[Opening Material provided section]

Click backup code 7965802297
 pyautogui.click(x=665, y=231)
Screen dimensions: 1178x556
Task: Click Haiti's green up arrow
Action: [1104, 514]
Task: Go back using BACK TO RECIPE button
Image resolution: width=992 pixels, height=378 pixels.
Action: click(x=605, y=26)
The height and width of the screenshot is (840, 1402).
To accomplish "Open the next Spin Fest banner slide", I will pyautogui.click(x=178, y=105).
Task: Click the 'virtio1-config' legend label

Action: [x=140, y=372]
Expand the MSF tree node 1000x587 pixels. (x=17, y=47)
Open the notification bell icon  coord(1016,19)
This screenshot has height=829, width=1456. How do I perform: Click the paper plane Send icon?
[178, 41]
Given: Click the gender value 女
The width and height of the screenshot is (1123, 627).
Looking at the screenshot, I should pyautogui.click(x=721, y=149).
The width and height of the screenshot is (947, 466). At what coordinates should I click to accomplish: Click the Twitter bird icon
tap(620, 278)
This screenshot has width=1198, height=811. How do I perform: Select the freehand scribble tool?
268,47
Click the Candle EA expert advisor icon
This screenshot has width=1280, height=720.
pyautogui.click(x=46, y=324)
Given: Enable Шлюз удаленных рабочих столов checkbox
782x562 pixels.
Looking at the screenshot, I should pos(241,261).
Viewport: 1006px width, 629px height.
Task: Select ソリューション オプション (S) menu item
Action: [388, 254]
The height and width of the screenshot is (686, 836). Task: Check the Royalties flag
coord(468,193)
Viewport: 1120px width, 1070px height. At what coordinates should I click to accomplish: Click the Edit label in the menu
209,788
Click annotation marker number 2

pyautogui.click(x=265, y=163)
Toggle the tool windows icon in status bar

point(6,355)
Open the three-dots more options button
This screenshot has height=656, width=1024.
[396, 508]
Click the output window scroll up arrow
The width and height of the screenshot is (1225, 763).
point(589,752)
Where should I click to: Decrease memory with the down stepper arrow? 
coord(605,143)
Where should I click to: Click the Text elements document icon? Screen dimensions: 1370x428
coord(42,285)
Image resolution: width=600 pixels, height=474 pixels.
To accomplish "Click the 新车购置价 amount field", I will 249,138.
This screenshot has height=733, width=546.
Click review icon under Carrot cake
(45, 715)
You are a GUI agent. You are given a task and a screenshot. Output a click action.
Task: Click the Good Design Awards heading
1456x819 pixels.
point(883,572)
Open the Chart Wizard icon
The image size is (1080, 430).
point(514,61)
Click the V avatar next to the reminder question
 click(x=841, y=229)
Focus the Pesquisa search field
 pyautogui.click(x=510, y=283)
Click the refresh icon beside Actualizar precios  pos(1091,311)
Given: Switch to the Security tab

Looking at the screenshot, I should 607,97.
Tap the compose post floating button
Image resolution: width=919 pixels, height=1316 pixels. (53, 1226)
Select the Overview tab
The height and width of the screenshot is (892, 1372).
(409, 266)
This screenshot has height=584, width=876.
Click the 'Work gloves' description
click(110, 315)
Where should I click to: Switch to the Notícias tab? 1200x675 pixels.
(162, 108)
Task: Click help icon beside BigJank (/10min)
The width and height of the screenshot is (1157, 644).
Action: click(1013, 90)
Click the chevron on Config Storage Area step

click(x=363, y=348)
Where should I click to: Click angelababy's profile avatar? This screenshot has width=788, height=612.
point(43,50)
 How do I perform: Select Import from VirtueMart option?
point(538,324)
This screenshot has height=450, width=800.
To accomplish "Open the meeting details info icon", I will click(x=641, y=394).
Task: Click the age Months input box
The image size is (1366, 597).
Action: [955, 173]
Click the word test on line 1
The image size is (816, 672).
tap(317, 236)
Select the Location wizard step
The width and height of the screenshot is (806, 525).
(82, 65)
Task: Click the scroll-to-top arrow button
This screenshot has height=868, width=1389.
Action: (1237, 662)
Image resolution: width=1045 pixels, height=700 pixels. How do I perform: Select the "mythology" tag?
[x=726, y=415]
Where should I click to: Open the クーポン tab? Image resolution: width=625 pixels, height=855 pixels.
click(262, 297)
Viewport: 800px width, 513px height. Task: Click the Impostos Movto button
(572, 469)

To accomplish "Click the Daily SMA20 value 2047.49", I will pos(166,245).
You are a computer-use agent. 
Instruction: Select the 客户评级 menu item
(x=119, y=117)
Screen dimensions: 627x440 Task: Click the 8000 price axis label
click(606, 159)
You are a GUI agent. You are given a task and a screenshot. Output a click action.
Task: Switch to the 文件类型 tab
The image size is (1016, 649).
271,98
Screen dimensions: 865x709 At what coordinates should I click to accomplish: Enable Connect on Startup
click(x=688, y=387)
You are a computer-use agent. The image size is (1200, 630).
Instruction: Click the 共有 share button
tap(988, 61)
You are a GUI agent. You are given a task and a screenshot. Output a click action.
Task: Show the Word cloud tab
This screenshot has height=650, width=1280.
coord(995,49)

[Closing Material provided section]

The entries above must be transcribed word for word.

Click backup code 7965802297
 pyautogui.click(x=665, y=231)
Screen dimensions: 1178x556
Task: Click Haiti's green up arrow
Action: [1104, 514]
Task: Go back using BACK TO RECIPE button
Image resolution: width=992 pixels, height=378 pixels.
Action: click(x=605, y=26)
The height and width of the screenshot is (840, 1402).
To accomplish "Open the next Spin Fest banner slide", I will pyautogui.click(x=178, y=105).
Task: Click the 'virtio1-config' legend label

Action: [x=140, y=372]
Expand the MSF tree node 1000x587 pixels. (x=17, y=47)
Open the notification bell icon  coord(1016,19)
This screenshot has height=829, width=1456. How do I perform: Click the paper plane Send icon?
[178, 41]
Given: Click the gender value 女
The width and height of the screenshot is (1123, 627).
Looking at the screenshot, I should pyautogui.click(x=721, y=149).
The width and height of the screenshot is (947, 466). At what coordinates should I click to accomplish: Click the Twitter bird icon
tap(620, 278)
This screenshot has width=1198, height=811. How do I perform: Select the freehand scribble tool?
268,47
Click the Candle EA expert advisor icon
This screenshot has width=1280, height=720.
pyautogui.click(x=46, y=324)
Given: Enable Шлюз удаленных рабочих столов checkbox
782x562 pixels.
Looking at the screenshot, I should pos(241,261).
Viewport: 1006px width, 629px height.
Task: Select ソリューション オプション (S) menu item
Action: [388, 254]
The height and width of the screenshot is (686, 836). Task: Check the Royalties flag
coord(468,193)
Viewport: 1120px width, 1070px height. At what coordinates should I click to accomplish: Click the Edit label in the menu
209,788
Click annotation marker number 2

pyautogui.click(x=265, y=163)
Toggle the tool windows icon in status bar

point(6,355)
Open the three-dots more options button
This screenshot has height=656, width=1024.
[396, 508]
Click the output window scroll up arrow
The width and height of the screenshot is (1225, 763).
point(589,752)
Where should I click to: Decrease memory with the down stepper arrow? 
coord(605,143)
Where should I click to: Click the Text elements document icon? Screen dimensions: 1370x428
coord(42,285)
Image resolution: width=600 pixels, height=474 pixels.
To accomplish "Click the 新车购置价 amount field", I will 249,138.
This screenshot has height=733, width=546.
Click review icon under Carrot cake
(45, 715)
You are a GUI agent. You are given a task and a screenshot. Output a click action.
Task: Click the Good Design Awards heading
1456x819 pixels.
point(883,572)
Open the Chart Wizard icon
The image size is (1080, 430).
point(514,61)
Click the V avatar next to the reminder question
 click(x=841, y=229)
Focus the Pesquisa search field
 pyautogui.click(x=510, y=283)
Click the refresh icon beside Actualizar precios  pos(1091,311)
Given: Switch to the Security tab

Looking at the screenshot, I should 607,97.
Tap the compose post floating button
Image resolution: width=919 pixels, height=1316 pixels. (53, 1226)
Select the Overview tab
The height and width of the screenshot is (892, 1372).
(409, 266)
This screenshot has height=584, width=876.
Click the 'Work gloves' description
click(110, 315)
Where should I click to: Switch to the Notícias tab? 1200x675 pixels.
(162, 108)
Task: Click help icon beside BigJank (/10min)
The width and height of the screenshot is (1157, 644).
Action: click(1013, 90)
Click the chevron on Config Storage Area step

click(x=363, y=348)
Where should I click to: Click angelababy's profile avatar? This screenshot has width=788, height=612.
point(43,50)
 How do I perform: Select Import from VirtueMart option?
point(538,324)
This screenshot has height=450, width=800.
To accomplish "Open the meeting details info icon", I will click(x=641, y=394).
Task: Click the age Months input box
The image size is (1366, 597).
Action: [955, 173]
Click the word test on line 1
The image size is (816, 672).
tap(317, 236)
Select the Location wizard step
The width and height of the screenshot is (806, 525).
(82, 65)
Task: Click the scroll-to-top arrow button
This screenshot has height=868, width=1389.
Action: (1237, 662)
Image resolution: width=1045 pixels, height=700 pixels. How do I perform: Select the "mythology" tag?
[x=726, y=415]
Where should I click to: Open the クーポン tab? Image resolution: width=625 pixels, height=855 pixels.
click(262, 297)
Viewport: 800px width, 513px height. Task: Click the Impostos Movto button
(572, 469)

To accomplish "Click the Daily SMA20 value 2047.49", I will pos(166,245).
You are a computer-use agent. 
Instruction: Select the 客户评级 menu item
(x=119, y=117)
Screen dimensions: 627x440 Task: Click the 8000 price axis label
click(606, 159)
You are a GUI agent. You are given a task and a screenshot. Output a click action.
Task: Switch to the 文件类型 tab
The image size is (1016, 649).
271,98
Screen dimensions: 865x709 At what coordinates should I click to accomplish: Enable Connect on Startup
click(x=688, y=387)
You are a computer-use agent. The image size is (1200, 630).
Instruction: Click the 共有 share button
tap(988, 61)
You are a GUI agent. You are given a task and a screenshot. Output a click action.
Task: Show the Word cloud tab
This screenshot has height=650, width=1280.
coord(995,49)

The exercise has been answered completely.